Chevrolet Camaro vs. Ford Mustang: What to Know When Buying Used: Ford Mustang | CarMax

2020 Chevrolet Camaro

Chevrolet Camaro vs. Ford Mustang: What to Know When Buying Used: Chevrolet Camaro | CarMax

Few automotive rivalries have lasted as long or gone as strong as the rivalry between the Chevrolet Camaro and the Ford Mustang. Both cars debuted back in the 1960s as affordable and sleek sport coupes. Since then, Chevrolet and Ford have updated and upgraded them to be faster, more fun to drive, and more technologically advanced. So if you're going shopping for a new two-door American muscle car, which one should you be interested in?

What are your options?

The Camaro and Mustang both come in two available body styles: two-door coupe or two-door convertible. Each has seating for four passengers. The Camaro was last redesigned in 2016 and the Mustang back for 2018.

For the purposes of this comparison, we'll be reviewing vehicles from the 2020 model year. Notably, that's when both cars received small but significant changes. For the 2020 Camaro, Chevy updated several trim levels with new standard equipment and rolled out a new 10-speed automatic transmission for the optional V6 engine. For the 2020 Mustang, Ford enhanced the acceleration and handling potential for Mustangs fitted with the base four-cylinder engine.

Engines and fuel economy

So, what are these two packing for horsepower? Well, it depends on which engine you decide to go with.
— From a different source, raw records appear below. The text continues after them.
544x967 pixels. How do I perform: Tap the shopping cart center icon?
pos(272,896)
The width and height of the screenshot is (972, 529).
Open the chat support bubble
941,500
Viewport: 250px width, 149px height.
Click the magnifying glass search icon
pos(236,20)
The 2020 Ford Mustang starts out with a turbocharged 2.3-liter four-cylinder engine that Ford calls EcoBoost. It produces 310 horsepower and 350 lb-ft of torque. An optional High Performance package increases power to 330 hp. A 5.0-liter V8 considerably increases output to 460 hp and 420 lb-ft of torque for most GT versions. In the top Bullitt trim, it produces 480 hp.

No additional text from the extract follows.